Soon after the recent passage of the amendment Bill on child labour prohibition and regulation by Parliament came the disturbing expose on children as young as five years-old being used as labour in open mica pits of Rajasthan, Andhra Pradesh, Bihar and Jharkhand. Seven of these children, reveals an per the expose by Thomson Reuters Foundation, have died in the past two months in these “ghost” mines in the process of creating “sparkle” in the global cosmetics and car paint industry that uses mica.

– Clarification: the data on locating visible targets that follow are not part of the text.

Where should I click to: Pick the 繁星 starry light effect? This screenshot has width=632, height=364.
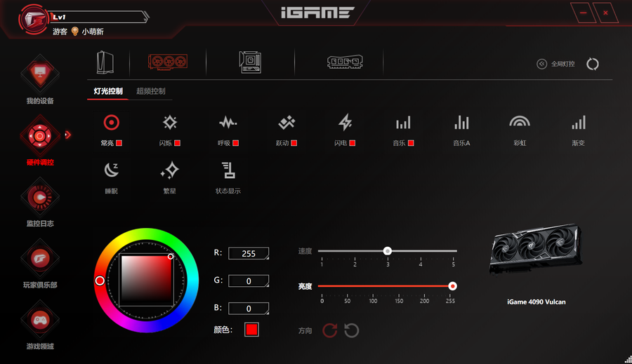point(169,170)
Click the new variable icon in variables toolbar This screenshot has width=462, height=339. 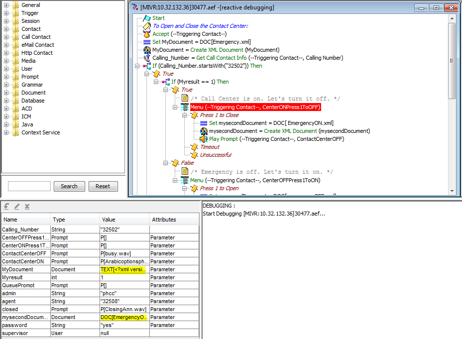6,206
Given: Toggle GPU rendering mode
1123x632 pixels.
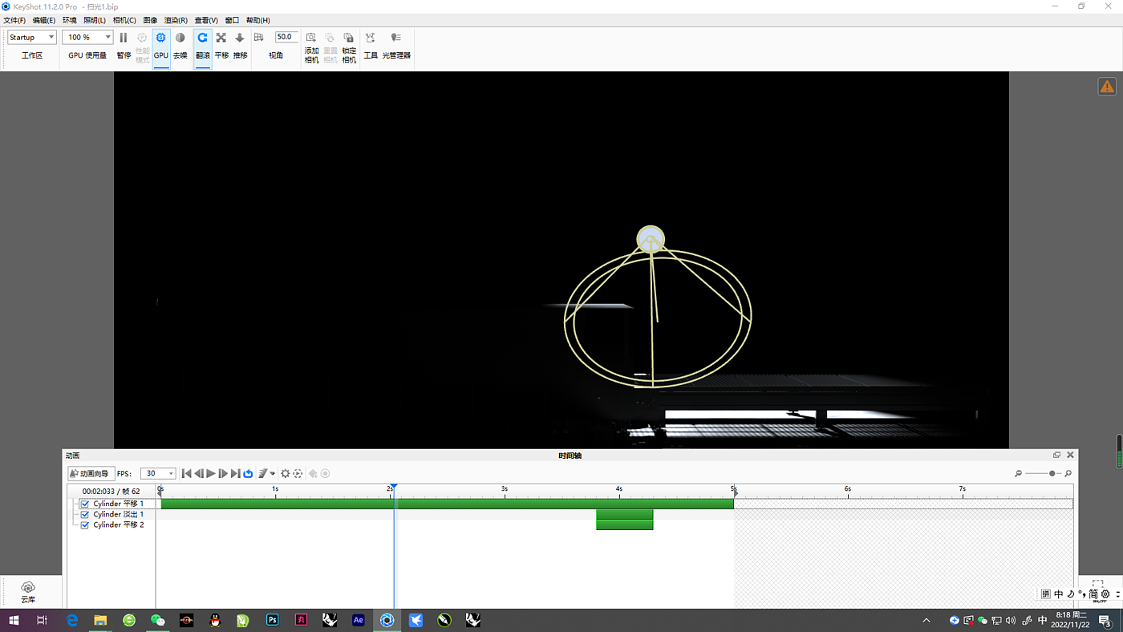Looking at the screenshot, I should pyautogui.click(x=160, y=38).
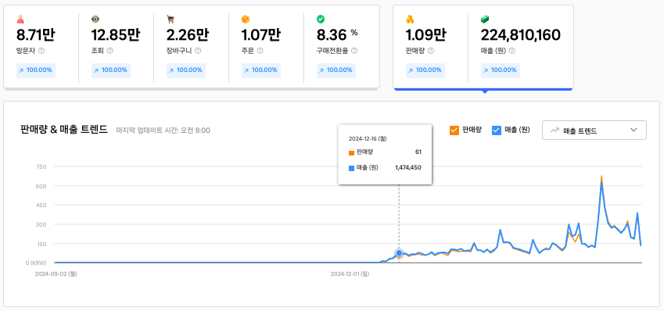Click the 100.00% growth badge under 방문자
Image resolution: width=664 pixels, height=311 pixels.
coord(36,70)
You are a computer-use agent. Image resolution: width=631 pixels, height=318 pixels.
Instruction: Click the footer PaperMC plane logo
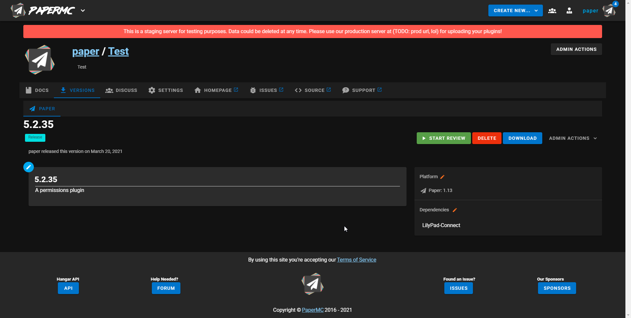(313, 284)
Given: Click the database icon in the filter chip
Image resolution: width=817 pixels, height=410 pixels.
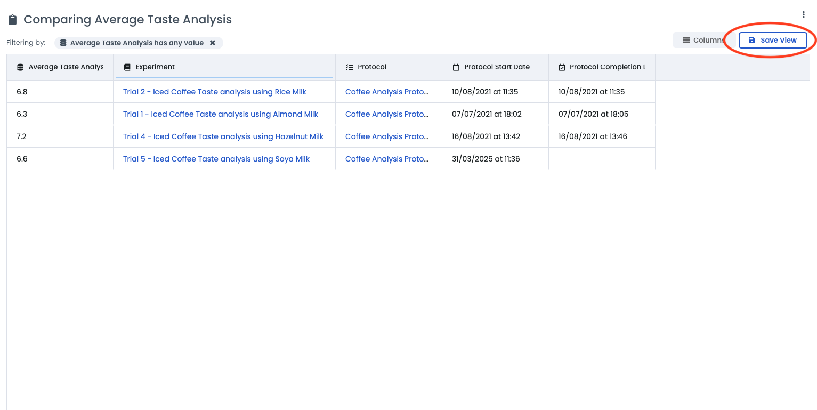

The naked eye is enough to see that the old Act was not being enforced. Yet, the recently passed Bill is a make-believe act. It aims to “completely” ban child labour. But, ironically, it allows family enterprises to involve children below 18 years to help after school hours, since there will be “no employee-employer equation”. Labour minister Bandaru Dattatreya says family enterprises have been exempted keeping in mind the socio-economic backwardness in the society. However, the harsh reality is that by exempting “family” enterprises, the Centre may well end up legitimising exploitation of the poor and vulnerable. For, it is this very socio-economic backwardness that consigns such families to the mercy of contractors, forcing them to involve their children to earn an extra penny.

The term “family enterprises” is deceptive. They fear that with the growing trend of outsourcing, when even organised industries are engaging contractors who farm out work to families at exploitative rates, especially in the home-based sector (embroidery, garments, tobacco, etc.), work by children will now be “legalised” and may even lead to them dropping out from school, especially girls.

Also, the provision to penalise parents who send their children to work, would mean punishing poor families. The stark truth is that laws, no matter how well-intentioned, remain vacuous if these are not enforced, followed by early conviction.